*** Source material ***

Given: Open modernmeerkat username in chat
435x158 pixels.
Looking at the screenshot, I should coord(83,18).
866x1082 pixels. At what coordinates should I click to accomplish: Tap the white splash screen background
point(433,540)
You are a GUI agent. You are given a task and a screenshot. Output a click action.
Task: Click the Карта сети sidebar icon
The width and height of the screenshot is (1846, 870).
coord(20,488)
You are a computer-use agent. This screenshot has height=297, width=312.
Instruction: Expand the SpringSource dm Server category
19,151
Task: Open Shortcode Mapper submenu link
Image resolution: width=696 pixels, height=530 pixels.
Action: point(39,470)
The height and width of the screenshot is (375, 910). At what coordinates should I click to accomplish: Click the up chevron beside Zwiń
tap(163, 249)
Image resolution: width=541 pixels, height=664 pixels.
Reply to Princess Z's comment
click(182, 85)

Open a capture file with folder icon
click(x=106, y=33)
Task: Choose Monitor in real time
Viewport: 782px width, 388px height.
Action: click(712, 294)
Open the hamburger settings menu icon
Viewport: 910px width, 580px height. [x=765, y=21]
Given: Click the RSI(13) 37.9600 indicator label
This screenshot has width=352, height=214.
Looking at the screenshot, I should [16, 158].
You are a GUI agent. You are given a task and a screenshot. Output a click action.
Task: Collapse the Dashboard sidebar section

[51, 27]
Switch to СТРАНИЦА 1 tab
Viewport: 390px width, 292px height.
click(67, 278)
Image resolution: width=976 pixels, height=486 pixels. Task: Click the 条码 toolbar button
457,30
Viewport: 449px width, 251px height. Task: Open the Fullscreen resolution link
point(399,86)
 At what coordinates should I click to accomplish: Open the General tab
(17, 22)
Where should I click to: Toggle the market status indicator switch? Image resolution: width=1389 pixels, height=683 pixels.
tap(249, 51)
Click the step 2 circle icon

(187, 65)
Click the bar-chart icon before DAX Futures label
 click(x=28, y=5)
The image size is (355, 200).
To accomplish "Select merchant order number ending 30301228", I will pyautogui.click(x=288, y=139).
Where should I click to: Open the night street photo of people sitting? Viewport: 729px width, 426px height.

***

Work order
Please write out the lines that run from the one with "Task: Collapse the Dashboard sidebar section" to the end of the records, both included, exactly as they appear.

Reply
Task: Collapse the Dashboard sidebar section

[51, 27]
Switch to СТРАНИЦА 1 tab
Viewport: 390px width, 292px height.
click(67, 278)
Image resolution: width=976 pixels, height=486 pixels. Task: Click the 条码 toolbar button
457,30
Viewport: 449px width, 251px height. Task: Open the Fullscreen resolution link
point(399,86)
 At what coordinates should I click to accomplish: Open the General tab
(17, 22)
Where should I click to: Toggle the market status indicator switch? Image resolution: width=1389 pixels, height=683 pixels.
tap(249, 51)
Click the step 2 circle icon

(187, 65)
Click the bar-chart icon before DAX Futures label
 click(x=28, y=5)
The image size is (355, 200).
To accomplish "Select merchant order number ending 30301228", I will pyautogui.click(x=288, y=139).
Where should I click to: Open the night street photo of people sitting? Viewport: 729px width, 426px height.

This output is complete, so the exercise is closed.